If the Hoos are to earn a rematch against South Carolina, they'll have to do it against Cal's third starter, huge right-hander Dixon Anderson.  Anderson hasn't pitched since Cal eliminated Rice in the regionals two weeks ago - he wasn't needed in the supers as the GBs dispatched Dallas Baptist in two games.  Anderson is 6'6", and while his 23 walks aren't an alarming number at all, his 41 strikeouts - below 2 every 3 innings - are well below average.  He was drafted in the ninth round this year, which is down from last year (he's a redshirt junior) where he was drafted in the sixth.  Scouting reports from last year indicate a fastball that tops out at 94 and below-average command.  Can't say how he's progressed this year but I would guess he hasn't improved those weaknesses much, as he's slipping in the draft.

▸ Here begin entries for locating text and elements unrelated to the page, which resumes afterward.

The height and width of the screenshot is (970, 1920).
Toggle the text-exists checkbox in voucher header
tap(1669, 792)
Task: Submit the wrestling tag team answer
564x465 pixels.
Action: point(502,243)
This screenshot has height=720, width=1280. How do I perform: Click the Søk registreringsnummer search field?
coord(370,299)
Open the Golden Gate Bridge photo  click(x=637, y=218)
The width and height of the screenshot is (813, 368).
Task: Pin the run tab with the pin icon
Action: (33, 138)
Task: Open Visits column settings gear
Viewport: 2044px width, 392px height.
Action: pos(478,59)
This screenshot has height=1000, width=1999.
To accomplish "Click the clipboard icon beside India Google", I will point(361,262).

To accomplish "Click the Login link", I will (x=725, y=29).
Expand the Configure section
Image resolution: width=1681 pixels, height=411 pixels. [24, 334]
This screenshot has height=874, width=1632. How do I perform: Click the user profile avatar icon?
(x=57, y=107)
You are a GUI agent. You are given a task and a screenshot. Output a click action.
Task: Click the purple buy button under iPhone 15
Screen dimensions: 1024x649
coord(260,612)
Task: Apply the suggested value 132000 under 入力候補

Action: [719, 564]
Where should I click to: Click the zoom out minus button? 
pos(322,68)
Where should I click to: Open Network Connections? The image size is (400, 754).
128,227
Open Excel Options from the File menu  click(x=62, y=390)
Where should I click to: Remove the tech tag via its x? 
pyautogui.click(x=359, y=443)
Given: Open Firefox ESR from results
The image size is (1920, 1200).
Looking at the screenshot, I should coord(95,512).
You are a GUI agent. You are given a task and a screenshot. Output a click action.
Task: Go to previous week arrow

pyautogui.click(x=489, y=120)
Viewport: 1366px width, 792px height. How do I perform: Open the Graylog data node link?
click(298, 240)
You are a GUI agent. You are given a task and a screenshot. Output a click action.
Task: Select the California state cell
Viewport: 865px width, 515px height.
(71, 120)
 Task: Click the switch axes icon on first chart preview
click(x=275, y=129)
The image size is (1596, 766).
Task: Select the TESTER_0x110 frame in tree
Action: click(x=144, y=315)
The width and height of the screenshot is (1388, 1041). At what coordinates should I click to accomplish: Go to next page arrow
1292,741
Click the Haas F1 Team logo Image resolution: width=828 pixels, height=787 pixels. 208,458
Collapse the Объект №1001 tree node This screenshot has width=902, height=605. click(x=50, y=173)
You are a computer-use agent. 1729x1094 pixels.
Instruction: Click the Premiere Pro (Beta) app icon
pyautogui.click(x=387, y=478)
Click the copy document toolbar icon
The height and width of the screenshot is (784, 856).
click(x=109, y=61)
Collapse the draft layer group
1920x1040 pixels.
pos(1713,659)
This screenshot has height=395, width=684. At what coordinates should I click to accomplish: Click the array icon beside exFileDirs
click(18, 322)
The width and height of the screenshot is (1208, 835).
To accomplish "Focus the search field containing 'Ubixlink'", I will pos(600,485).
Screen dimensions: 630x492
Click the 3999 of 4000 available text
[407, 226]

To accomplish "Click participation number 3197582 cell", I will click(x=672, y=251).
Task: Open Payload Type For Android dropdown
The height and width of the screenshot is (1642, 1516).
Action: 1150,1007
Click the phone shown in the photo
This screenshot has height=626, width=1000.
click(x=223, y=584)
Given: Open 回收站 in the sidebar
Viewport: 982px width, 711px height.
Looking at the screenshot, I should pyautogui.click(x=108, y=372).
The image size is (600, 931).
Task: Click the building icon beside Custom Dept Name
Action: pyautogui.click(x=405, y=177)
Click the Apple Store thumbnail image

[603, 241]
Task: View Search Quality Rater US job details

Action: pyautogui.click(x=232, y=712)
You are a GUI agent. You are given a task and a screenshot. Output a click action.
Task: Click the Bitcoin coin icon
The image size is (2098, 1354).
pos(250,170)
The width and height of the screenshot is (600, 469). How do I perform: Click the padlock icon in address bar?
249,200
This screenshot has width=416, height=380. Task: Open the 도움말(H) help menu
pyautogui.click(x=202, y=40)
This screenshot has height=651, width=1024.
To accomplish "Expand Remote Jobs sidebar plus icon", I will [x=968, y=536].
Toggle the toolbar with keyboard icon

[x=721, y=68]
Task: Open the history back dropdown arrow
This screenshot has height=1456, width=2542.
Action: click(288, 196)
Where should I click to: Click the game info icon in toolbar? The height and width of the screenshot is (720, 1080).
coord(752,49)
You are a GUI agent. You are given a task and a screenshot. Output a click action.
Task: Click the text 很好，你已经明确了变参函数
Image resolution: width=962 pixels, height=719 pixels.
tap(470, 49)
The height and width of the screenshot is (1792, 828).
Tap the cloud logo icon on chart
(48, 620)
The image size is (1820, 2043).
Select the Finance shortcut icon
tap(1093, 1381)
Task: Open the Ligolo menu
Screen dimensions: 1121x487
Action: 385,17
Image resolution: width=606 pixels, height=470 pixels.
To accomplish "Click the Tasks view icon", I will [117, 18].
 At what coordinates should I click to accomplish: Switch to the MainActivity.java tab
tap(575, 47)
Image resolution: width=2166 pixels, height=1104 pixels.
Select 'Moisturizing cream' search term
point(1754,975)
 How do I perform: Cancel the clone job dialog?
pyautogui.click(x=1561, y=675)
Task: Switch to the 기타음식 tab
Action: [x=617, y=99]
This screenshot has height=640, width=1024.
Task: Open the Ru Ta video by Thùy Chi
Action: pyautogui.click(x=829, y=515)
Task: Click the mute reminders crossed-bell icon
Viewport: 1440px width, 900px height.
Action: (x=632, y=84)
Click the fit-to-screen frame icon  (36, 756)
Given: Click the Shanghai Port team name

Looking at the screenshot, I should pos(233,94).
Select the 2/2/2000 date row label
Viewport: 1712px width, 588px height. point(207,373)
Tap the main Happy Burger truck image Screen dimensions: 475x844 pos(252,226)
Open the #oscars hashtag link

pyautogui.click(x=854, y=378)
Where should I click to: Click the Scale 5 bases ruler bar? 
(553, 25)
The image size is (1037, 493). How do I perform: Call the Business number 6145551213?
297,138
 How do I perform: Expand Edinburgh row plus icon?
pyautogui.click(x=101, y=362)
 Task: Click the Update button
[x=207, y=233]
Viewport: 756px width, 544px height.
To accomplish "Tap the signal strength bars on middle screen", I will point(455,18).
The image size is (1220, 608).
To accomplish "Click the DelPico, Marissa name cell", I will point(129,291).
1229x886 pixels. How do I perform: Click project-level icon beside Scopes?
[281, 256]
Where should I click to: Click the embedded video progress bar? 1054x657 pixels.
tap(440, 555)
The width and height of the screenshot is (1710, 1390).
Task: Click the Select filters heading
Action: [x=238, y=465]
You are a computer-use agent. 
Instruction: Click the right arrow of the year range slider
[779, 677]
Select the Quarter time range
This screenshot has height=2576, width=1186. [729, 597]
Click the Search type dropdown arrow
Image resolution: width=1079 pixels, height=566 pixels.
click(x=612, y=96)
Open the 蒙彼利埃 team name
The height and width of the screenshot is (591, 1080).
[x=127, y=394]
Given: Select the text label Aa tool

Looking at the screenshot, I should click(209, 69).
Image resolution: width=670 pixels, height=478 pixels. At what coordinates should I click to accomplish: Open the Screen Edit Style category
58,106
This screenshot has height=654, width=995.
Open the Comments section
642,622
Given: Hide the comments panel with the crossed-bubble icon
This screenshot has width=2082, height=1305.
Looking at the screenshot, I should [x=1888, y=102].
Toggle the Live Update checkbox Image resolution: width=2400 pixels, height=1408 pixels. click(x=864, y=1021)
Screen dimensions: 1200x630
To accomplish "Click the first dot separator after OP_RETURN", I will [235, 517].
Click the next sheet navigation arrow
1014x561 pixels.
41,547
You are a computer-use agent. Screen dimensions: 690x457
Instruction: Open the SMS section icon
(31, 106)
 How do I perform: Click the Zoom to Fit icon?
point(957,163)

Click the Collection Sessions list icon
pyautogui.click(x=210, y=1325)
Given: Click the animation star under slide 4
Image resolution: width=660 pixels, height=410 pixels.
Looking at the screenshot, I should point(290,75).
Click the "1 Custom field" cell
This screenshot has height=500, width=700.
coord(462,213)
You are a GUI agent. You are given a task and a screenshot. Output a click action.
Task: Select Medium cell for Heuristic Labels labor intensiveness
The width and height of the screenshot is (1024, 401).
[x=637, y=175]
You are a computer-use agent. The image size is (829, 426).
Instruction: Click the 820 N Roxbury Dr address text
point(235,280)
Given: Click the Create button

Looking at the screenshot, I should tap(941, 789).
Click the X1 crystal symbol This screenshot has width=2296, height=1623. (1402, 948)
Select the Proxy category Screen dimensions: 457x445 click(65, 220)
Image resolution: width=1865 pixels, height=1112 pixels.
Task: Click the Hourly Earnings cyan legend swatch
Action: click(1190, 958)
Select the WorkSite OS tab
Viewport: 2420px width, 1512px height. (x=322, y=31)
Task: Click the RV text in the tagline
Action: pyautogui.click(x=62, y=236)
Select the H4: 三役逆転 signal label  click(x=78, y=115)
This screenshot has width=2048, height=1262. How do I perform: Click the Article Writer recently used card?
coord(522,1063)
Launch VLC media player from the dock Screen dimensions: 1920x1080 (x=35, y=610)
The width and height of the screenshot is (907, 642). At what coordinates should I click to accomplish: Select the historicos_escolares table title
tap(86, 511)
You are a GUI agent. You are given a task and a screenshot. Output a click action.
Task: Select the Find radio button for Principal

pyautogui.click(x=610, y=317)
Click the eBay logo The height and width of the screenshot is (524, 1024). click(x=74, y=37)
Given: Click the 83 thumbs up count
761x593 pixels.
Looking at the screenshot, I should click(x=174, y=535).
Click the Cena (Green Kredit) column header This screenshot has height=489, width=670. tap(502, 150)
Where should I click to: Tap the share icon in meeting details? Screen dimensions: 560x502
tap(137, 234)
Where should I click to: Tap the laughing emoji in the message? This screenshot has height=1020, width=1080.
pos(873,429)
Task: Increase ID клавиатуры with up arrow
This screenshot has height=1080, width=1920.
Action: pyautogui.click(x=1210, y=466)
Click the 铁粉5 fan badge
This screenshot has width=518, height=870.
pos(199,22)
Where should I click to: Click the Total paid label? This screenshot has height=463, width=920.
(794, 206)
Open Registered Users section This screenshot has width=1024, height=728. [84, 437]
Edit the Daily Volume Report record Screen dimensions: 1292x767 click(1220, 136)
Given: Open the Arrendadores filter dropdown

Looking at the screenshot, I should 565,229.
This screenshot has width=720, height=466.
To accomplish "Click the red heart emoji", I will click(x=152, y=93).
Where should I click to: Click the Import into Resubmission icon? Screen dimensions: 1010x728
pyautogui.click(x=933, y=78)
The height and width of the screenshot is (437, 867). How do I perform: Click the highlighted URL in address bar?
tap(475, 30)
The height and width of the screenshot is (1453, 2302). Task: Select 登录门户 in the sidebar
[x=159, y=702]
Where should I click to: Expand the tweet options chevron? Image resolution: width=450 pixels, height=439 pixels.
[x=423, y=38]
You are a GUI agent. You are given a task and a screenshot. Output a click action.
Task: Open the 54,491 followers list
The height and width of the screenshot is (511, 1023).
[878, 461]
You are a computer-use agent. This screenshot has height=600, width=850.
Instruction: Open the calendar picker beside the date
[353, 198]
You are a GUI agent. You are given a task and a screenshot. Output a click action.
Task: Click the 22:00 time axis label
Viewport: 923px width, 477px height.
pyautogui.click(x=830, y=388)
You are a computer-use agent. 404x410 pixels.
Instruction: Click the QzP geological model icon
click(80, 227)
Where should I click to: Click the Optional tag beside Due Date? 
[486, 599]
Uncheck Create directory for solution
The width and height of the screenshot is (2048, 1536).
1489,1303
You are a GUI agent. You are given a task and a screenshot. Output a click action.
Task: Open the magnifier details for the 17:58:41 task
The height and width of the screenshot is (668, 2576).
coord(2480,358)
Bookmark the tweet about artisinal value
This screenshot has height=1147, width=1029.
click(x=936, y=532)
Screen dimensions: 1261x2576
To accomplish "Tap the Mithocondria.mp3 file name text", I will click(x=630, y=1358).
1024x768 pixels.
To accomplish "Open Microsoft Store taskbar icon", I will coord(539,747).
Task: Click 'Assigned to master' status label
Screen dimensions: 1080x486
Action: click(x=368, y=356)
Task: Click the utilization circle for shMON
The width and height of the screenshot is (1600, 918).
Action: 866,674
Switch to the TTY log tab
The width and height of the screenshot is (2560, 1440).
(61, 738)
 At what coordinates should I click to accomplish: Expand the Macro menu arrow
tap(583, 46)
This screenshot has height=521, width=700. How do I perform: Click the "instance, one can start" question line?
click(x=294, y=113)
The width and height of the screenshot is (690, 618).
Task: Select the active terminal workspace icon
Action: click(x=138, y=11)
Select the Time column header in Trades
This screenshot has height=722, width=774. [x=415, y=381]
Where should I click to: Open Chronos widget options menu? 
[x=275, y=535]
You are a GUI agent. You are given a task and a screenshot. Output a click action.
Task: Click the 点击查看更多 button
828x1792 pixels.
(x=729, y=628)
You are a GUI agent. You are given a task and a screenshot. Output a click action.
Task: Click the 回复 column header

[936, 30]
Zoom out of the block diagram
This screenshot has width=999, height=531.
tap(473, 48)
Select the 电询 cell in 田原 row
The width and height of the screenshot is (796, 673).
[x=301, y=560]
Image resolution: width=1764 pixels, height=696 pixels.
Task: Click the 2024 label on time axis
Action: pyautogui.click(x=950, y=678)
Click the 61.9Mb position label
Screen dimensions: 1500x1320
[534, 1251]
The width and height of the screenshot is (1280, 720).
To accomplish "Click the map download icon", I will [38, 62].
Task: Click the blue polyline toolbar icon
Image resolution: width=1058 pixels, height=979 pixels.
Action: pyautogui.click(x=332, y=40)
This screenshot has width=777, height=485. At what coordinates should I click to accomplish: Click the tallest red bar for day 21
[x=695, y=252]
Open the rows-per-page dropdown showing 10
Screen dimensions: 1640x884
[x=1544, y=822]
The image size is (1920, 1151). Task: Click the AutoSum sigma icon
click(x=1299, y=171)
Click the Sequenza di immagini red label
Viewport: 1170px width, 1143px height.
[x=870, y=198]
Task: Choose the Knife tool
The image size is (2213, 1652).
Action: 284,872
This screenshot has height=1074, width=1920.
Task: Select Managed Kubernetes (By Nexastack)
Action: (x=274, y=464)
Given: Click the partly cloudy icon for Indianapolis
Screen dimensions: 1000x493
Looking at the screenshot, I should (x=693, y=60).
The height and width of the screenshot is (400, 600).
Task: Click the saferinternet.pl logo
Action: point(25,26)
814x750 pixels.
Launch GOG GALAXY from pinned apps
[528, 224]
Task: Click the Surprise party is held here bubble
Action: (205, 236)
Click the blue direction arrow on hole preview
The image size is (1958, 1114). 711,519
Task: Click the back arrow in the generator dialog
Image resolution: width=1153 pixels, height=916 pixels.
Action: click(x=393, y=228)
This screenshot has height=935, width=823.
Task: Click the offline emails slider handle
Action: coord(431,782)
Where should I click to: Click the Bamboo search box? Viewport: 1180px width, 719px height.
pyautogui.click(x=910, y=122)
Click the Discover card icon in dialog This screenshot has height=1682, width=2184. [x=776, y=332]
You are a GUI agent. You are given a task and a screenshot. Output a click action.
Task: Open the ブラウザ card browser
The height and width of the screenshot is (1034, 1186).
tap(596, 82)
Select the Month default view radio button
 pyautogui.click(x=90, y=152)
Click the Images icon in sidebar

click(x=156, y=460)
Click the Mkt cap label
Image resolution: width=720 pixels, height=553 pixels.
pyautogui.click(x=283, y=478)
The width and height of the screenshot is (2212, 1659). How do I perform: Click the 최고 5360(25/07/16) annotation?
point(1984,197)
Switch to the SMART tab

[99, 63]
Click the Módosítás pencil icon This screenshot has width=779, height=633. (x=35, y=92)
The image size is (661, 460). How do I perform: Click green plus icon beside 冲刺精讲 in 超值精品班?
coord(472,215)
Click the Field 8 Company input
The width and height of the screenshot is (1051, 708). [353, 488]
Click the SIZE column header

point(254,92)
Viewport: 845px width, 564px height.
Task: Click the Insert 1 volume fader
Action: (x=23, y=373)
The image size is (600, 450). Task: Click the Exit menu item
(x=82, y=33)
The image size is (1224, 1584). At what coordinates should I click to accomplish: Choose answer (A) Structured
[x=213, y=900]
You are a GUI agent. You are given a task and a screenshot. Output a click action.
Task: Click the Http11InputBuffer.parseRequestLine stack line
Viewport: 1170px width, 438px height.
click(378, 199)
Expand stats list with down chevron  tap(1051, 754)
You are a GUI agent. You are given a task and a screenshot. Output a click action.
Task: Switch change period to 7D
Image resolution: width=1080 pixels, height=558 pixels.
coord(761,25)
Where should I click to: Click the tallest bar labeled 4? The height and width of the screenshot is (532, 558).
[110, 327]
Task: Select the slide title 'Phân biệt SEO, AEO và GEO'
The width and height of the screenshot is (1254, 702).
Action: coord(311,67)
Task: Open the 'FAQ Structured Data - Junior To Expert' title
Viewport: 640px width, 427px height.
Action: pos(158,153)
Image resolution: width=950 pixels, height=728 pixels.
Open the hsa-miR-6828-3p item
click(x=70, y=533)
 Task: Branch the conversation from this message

Tyler Wilson should be able to go for the Hoos, having thrown under 40 pitches on Sunday in his last outing.  The UVA bullpen should be fully stocked; I don't know if we can say the same about the Cal bullpen, with closer Matt Flemer having thrown 54 pitches yesterday against A&M.  Strictly using the one-hour-per-pitch rule of recovery, Flemer won't be ready, but this is the CWS, man, so I ultimately don't think Cal will hold him back.

UVA is in a hole, no doubt about it.  The difference between winning and losing on Tuesday is having to win just one of two, vice having to win three in a row.  But optimism should reign supreme on Thursday.  This is how the three games this weekend break down:

1) as little disrespect as possible to Cal (I can't say this and honestly claim none at all), but if UVA sends Tyler Wilson to the mound and he can't outpitch Dixon Anderson (whose high draft status is based more on projectability than results) and UVA can't beat regional-3-seed Cal, then we had no chance anyway.
2) after that, Danny Hultzen will take the mound.  Probably against South Carolina's Michael Roth, but still - Danny Hultzen, man.
3) anything goes.

So.  One step at a time.  The Hoos gotta buckle down, see the ball better out of the hand of the pitcher, and get one job done at a time.  It's been done before - ask Sakerlina.

2 comments:

Anonymous said...

Can you explain why UVa brought in so many pitchers at the end of the game? Is this like "emptying the bench" at the end of a losing effort in basketball?

Brendan said...

For several reasons, not sure which is more prominent than the others:

- Many of those guys haven't pitched in a while and they needed work.

- Better to use a bunch of guys and still keep them available for the next game than to burn one arm.

- Most of those guys aren't long-distance guys anyway. Winiarski could have finished the game himself, but he's the only one, and, see reason above. Might as well keep him available.

- When you're down 6-1, 7-1, one pitcher's as good as another if the bats don't do anything.